Data were collected from 247 mother-infant dyads. Mothers self-reported BPD symptoms and emotion dysregulation during pregnancy. Infant negative affect and dysregulation data were collected at 7 months and 18 months postpartum using parent-report measures.
We constructed a structural equation model to estimate paths between maternal BPD symptoms, maternal emotion dysregulation, infant negative affect, and infant dysregulation. Data were a good fit for the mode. We found that greater maternal BPD symptoms were associated with greater maternal emotion dysregulation during pregnancy (B = 9.71, p < .001). Even after accounting for emotion dysregulation, maternal BPD symptoms significantly predicted higher infant negative affect (B = .34, p = .009) at 7 months postpartum. Results also indicated that infant negative affect at 7 months mediated the relation between greater BPD symptoms during pregnancy and higher infant dysregulation at 18 months (B = .03, p = .02).
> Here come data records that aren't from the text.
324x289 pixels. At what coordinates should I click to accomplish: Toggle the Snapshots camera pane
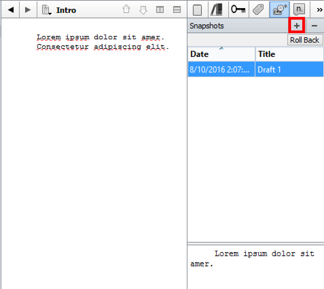point(280,10)
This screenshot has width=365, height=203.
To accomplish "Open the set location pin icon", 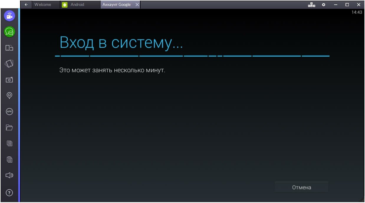I will (x=9, y=95).
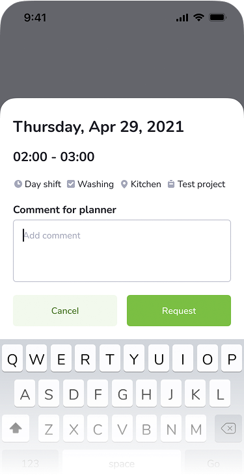The width and height of the screenshot is (244, 475).
Task: Click the Cancel button
Action: click(x=65, y=311)
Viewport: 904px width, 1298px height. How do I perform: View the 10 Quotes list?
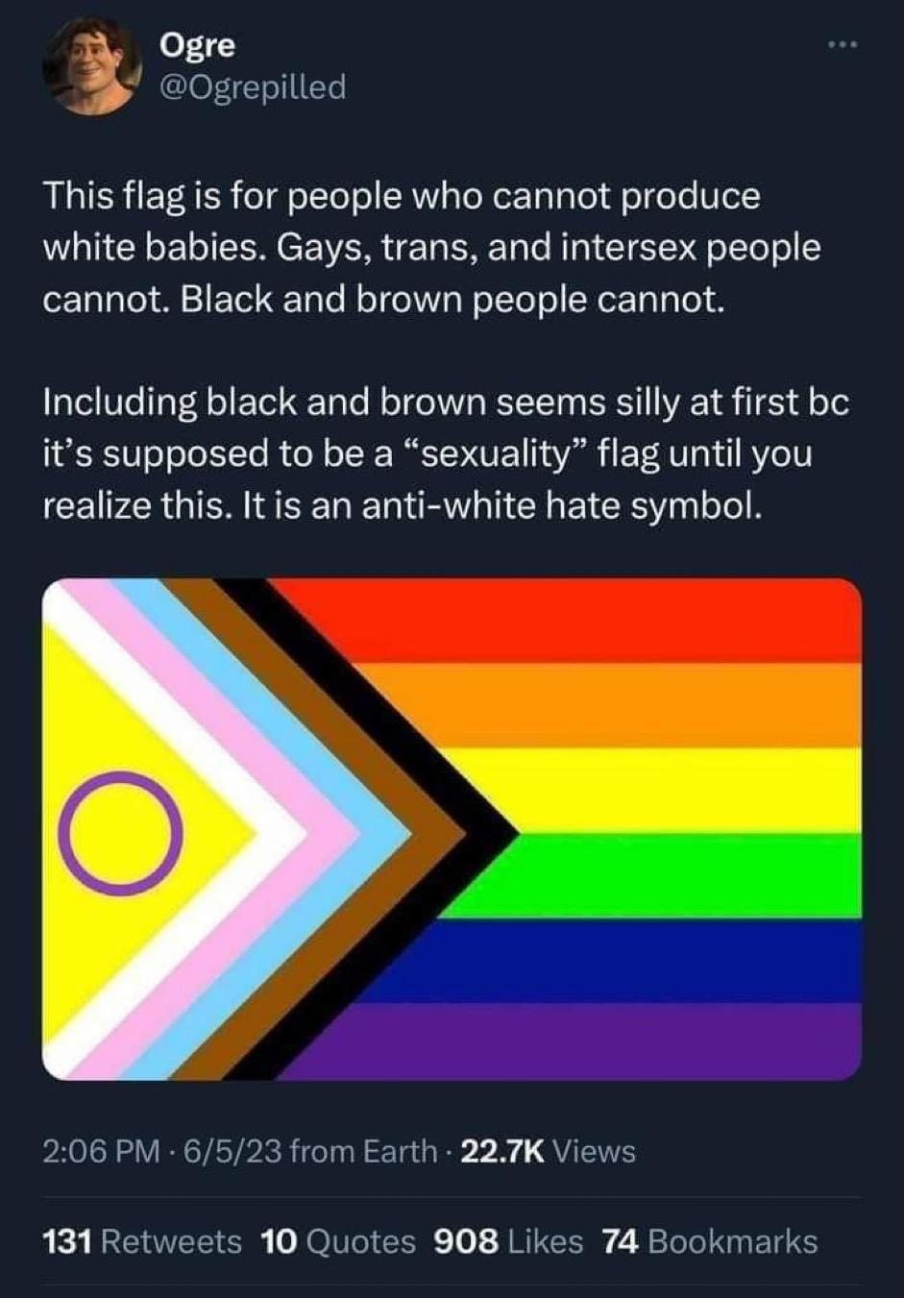pos(338,1241)
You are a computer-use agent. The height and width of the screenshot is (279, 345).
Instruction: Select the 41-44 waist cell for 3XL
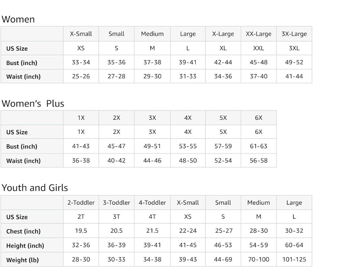[294, 76]
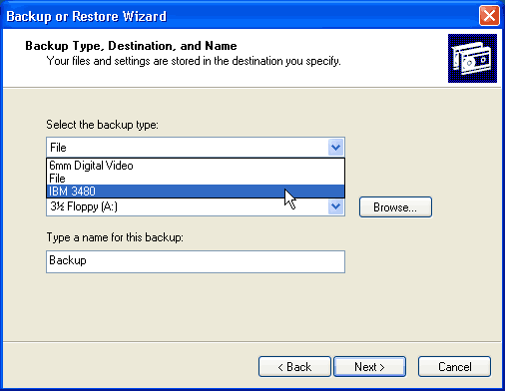Click the backup tape wizard icon
Screen dimensions: 505x391
(x=472, y=58)
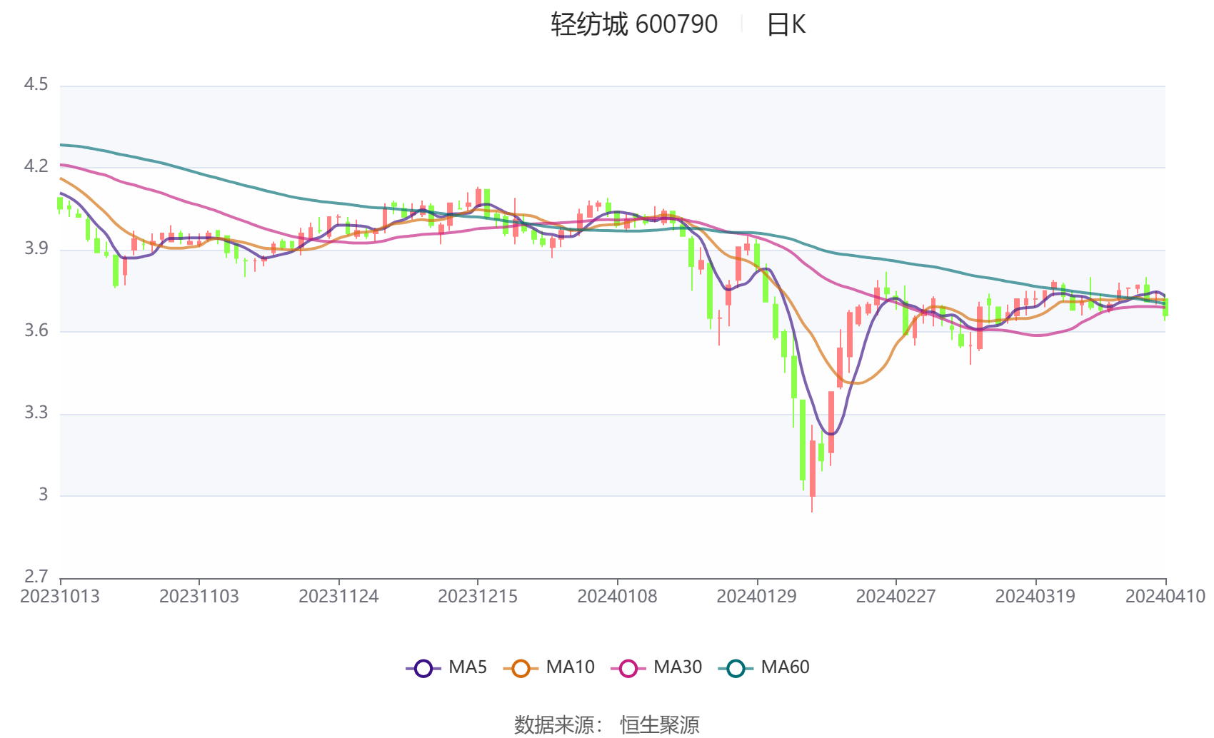This screenshot has width=1214, height=738.
Task: Click the 4.5 value on price axis
Action: click(x=36, y=85)
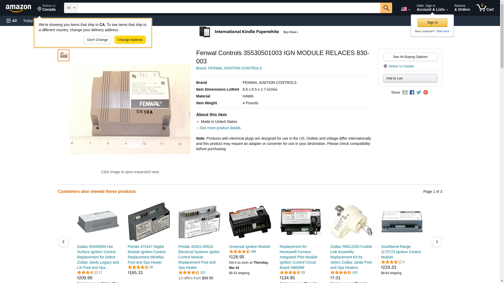Click the Amazon logo
The height and width of the screenshot is (283, 504).
[18, 8]
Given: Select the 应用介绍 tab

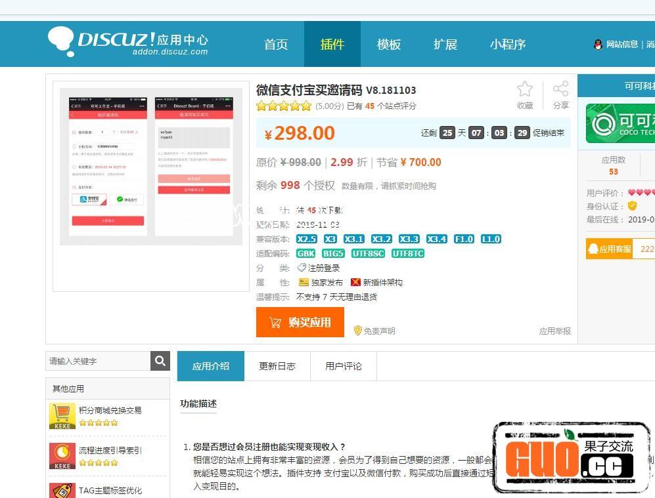Looking at the screenshot, I should 211,366.
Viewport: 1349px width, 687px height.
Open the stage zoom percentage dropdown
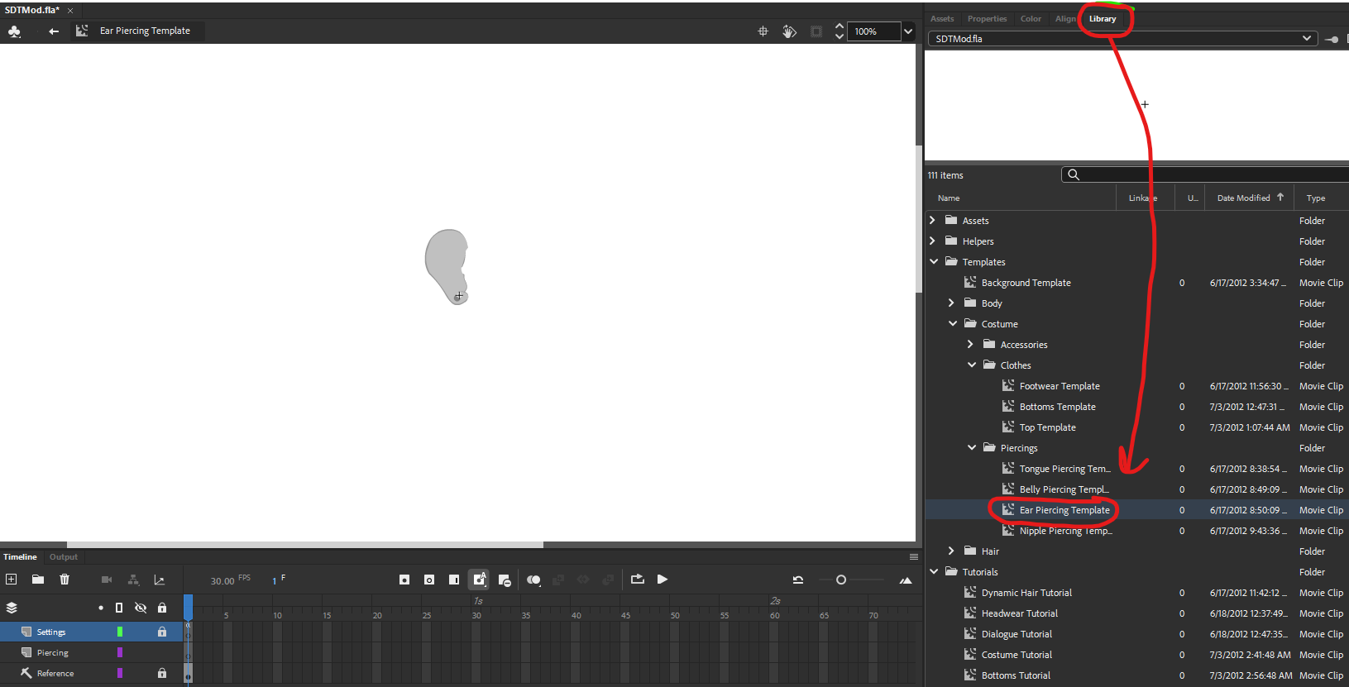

We found that maternal BPD symptoms during pregnancy predicted infant negative affect at 7 months and infant dysregulation at 18 months, even after accounting for maternal emotion dysregulation. We also found that infant negative affect mediated the relation between prenatal BPD symptoms and infant dysregulation. These results suggest that although emotion dysregulation is a core feature of BPD, other facets of BPD symptoms may contribute to the intergenerational transmission of emotional difficulties. We will discuss the implications of our findings in conceptualizing the development of psychopathology.